The End: Rajinder Sodhi | 1953-2011

Since moving to Winnipeg from India as a teenager, the cab driver helped more than 40 families start a new life in Canada

The End: Rajinder SodhiRajinder Sodhi was born on May 23, 1953, in Rajpura, a city in the Indian state of Punjab. He was the oldest of four sons by Hartirit and Amirt Sodhi, farmers who raised livestock and tended to fields of corn and wheat.

In the early 1970s, when many Indians were immigrating to Canada, Hartirit urged his eldest boy to go to “the promised land.” To help pay for Rajinder’s journey, his father sold the family farm. The Sodhis moved to a one-room apartment, in which they kept chickens, separated by a hanging sheet. Amirt sold the eggs, and Hartirit got a job at the local post office.

Rajinder boarded a plane, alone, bound for Winnipeg in November 1972. He was 16, sporting a turban and dreading the cold. His parents had arranged for an acquaintance to meet him when he arrived, but that person never showed up. “It was pretty tough from the get-go,” says Arvin Sodhi, Rajinder’s son.

On the plane, Rajinder had met another young man from Punjab. Unlike Rajinder, Bicky Dhaliwal, then 17, spoke a bit of English. Bicky helped Rajinder get a ride from the airport, and for nearly a year, they shared a cramped $25-a-month attic apartment, with a hot plate and two single beds. “We used to cry together,” recalls Bicky. “We missed our parents.” But their main focus was survival. “We were just trying to stay in Canada,” says Bicky, “this strange country.”

Rajinder, who adopted the name Paul, worked many odd jobs: for 70 cents an hour, he’d clean dishes in the kitchens of pizza joints, iron clothes at a garment factory, or help run a convenience store. He longed for authentic Indian food and would often spice up Canadian offerings: tuna sandwiches made with turmeric, cumin, garlic, ginger and mayo, or curried baked beans.

In the late 1970s, Rajinder took courses in agricultural sciences at the University of Manitoba. He loved gardening and considered moving to Alberta, where he might find a job at an agricultural company and farm.

In the end, he opted to drive a taxi in Winnipeg, which allowed him to send money back home to his parents so that they could buy a new house, and to his siblings for their eduction. In 1980, Rajinder purchased his first cab, which he viewed as both a business and a vehicle for himself in one. During the ’80s, his taxi business grew to about 30 cars. He also owned a grocery store, a flour mill, and had investments in India. In 1983, through an arranged marriage, he wed Adarsh Kapoor in India. Together, they had three children: Amandeep, Sumanpreet, and Gurpal. (Arvin, who was born in 1978, was a son from a previous relationship.) Rajinder’s life was on track, and his Indian network was being recreated in Winnipeg, as he encouraged family and friends to migrate. He often trumpeted driving a taxi to newcomers as a way of making a good living.

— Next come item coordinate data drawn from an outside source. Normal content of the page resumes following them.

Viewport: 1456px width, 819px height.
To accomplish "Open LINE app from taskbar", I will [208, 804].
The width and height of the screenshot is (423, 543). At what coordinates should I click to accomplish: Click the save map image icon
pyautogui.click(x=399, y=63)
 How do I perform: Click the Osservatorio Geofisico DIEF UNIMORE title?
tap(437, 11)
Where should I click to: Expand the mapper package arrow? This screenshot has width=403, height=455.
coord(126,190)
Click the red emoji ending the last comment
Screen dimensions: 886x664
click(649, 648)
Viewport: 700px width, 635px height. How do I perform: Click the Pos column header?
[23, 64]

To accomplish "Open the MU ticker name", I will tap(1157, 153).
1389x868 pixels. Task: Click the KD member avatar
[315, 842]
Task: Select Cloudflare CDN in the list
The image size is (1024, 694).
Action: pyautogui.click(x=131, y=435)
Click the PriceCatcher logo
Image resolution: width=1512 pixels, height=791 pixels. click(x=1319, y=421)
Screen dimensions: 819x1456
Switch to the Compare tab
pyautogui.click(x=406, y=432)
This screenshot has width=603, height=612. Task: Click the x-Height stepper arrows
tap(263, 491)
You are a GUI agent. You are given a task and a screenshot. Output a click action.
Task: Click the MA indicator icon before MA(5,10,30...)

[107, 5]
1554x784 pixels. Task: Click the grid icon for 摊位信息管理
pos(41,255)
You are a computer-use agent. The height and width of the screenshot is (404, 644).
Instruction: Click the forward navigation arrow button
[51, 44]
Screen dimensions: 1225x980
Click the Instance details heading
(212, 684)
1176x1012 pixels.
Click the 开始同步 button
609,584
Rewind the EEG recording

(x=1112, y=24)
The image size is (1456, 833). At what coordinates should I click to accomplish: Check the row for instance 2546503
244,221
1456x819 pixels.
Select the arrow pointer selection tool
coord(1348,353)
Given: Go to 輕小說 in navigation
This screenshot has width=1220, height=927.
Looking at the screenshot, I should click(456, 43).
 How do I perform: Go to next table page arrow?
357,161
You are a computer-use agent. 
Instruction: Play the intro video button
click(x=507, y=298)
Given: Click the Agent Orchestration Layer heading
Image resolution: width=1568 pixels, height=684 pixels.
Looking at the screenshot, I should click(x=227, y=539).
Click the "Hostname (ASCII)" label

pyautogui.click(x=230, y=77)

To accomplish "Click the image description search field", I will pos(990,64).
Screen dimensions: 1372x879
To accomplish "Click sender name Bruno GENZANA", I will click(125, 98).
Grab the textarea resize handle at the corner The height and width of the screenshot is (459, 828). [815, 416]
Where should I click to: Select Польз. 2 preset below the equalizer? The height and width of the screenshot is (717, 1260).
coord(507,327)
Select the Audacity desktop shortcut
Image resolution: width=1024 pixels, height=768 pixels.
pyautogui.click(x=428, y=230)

But he never forgot about his homeland. In the late 1980s, Rajinder bought 500 acres of farmland in Punjab, and dreamt of returning to the agricultural life his parents had given up for him. A decade later, he moved his family to India, where he planned to farm sugar cane. Rural India, however, was a world away from Winnipeg, and the Canadian-born Sodhi children had difficulty adjusting. Within a year, they all returned to Winnipeg. As with his first start in Canada, Rajinder had no job prospects, and again looked to the taxi business, eventually purchasing two cabs.

Over the years, Rajinder helped many others begin again, too. By 2011, some 40 Indian families had obtained their Canadian citizenship with his assistance, and he was known to give out loans to people who were in need. One of those he encouraged was Kulwinder Sodhi, a nephew’s wife. When she came over from Punjab in 2006, she felt displaced, disappointed by her job prospects. Rajinder would tell her, “Don’t worry, you’ll be fine, you’ll get a job,” says Kulwinder, who now works in technical support at MTS.

In 2009, Rajinder semi-retired, driving part-time because, Arvin says, “otherwise he’d go crazy.” On Jan. 3, 2011, shortly after Rajinder picked up his second passenger of the day, his Toyota Prius, cab No. 200, collided with a Cadillac. Two days later, he died in hospital. That morning, Kulwinder was supposed to finalize her citizenship. “Due to him, I am in this country, and he left on the same day I took my oath,” she says. Rajinder was 57.